Work instruction -> If a line in the data holds "computer", copy that line out in full.

Collected data entries
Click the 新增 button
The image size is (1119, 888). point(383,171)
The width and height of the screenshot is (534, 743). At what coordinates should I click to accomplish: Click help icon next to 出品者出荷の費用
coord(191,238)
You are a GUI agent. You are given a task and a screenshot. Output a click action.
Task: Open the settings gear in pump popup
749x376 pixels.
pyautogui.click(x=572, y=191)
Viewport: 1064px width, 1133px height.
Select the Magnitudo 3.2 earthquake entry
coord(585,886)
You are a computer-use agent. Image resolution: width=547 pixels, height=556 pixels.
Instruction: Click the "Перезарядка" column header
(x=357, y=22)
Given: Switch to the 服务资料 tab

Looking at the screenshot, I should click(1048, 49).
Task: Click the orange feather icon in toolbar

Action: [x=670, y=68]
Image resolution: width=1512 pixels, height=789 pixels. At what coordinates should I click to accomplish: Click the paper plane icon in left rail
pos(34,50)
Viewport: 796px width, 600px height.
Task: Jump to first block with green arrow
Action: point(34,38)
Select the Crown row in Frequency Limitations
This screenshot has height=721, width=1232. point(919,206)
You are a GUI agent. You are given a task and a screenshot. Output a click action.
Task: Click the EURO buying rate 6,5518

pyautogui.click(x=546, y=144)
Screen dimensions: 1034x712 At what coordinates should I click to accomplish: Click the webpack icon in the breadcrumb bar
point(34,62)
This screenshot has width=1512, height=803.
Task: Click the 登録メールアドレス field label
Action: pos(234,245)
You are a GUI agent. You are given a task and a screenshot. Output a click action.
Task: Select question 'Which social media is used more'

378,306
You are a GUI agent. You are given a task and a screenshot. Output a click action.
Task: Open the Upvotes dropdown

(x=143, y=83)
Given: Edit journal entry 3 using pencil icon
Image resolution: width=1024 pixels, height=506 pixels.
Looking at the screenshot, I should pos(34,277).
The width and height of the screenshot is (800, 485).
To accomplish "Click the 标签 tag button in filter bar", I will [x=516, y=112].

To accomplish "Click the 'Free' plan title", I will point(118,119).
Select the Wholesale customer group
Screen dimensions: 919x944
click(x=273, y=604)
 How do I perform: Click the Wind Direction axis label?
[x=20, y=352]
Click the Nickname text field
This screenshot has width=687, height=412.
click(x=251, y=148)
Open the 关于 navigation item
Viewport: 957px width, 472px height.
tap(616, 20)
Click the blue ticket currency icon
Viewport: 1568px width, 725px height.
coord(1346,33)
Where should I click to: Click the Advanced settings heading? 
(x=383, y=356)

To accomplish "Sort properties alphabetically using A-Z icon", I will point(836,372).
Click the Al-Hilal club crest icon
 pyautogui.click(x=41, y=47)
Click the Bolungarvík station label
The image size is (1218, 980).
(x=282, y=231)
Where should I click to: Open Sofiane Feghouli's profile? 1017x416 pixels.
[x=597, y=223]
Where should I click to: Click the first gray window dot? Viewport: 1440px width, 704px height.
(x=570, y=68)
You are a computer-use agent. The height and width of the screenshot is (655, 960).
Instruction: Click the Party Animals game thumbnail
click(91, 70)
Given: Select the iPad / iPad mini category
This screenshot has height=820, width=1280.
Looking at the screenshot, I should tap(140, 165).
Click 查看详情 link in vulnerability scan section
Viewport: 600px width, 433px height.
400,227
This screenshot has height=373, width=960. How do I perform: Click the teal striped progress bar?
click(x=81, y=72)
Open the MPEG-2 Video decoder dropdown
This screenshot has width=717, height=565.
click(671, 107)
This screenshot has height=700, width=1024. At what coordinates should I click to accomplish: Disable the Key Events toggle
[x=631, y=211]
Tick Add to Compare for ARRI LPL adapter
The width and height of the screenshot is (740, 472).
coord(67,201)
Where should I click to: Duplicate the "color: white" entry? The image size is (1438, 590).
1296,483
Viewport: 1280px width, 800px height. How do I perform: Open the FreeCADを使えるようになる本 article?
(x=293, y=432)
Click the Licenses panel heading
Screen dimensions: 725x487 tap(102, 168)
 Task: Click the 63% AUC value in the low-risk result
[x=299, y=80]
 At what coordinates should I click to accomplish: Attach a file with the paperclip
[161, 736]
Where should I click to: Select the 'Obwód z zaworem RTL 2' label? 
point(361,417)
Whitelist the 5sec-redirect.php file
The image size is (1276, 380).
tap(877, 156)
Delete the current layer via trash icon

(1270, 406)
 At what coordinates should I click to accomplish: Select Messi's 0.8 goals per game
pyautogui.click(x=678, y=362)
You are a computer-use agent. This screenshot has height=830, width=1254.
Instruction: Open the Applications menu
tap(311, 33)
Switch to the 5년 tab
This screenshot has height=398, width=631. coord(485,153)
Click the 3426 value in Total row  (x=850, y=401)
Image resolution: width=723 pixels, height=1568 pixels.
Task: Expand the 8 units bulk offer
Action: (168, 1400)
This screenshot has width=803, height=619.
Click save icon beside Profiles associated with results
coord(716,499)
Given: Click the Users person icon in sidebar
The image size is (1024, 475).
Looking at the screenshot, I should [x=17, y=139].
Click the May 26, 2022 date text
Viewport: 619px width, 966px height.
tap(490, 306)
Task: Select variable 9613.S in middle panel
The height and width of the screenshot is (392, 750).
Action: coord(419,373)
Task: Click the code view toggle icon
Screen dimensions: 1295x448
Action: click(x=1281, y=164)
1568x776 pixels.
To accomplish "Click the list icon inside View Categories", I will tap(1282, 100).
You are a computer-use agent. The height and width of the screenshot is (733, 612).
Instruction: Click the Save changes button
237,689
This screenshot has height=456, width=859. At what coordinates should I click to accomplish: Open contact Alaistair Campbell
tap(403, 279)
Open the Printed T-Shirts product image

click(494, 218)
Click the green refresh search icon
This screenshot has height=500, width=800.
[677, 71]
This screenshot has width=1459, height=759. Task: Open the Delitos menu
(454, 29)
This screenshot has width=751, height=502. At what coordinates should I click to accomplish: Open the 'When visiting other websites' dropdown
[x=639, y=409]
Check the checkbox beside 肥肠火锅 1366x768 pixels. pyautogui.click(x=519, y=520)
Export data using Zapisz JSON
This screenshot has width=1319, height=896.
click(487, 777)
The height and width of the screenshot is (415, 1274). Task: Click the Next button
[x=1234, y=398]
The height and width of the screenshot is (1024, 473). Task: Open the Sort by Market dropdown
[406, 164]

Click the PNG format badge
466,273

Task response ->
You are a computer-use agent. Image resolution: width=547 pixels, height=556 pixels.
You are a computer-use agent. The height and width of the screenshot is (655, 960).
You are a computer-use agent. This screenshot has height=830, width=1254.
You are a computer-use agent. The height and width of the screenshot is (733, 612).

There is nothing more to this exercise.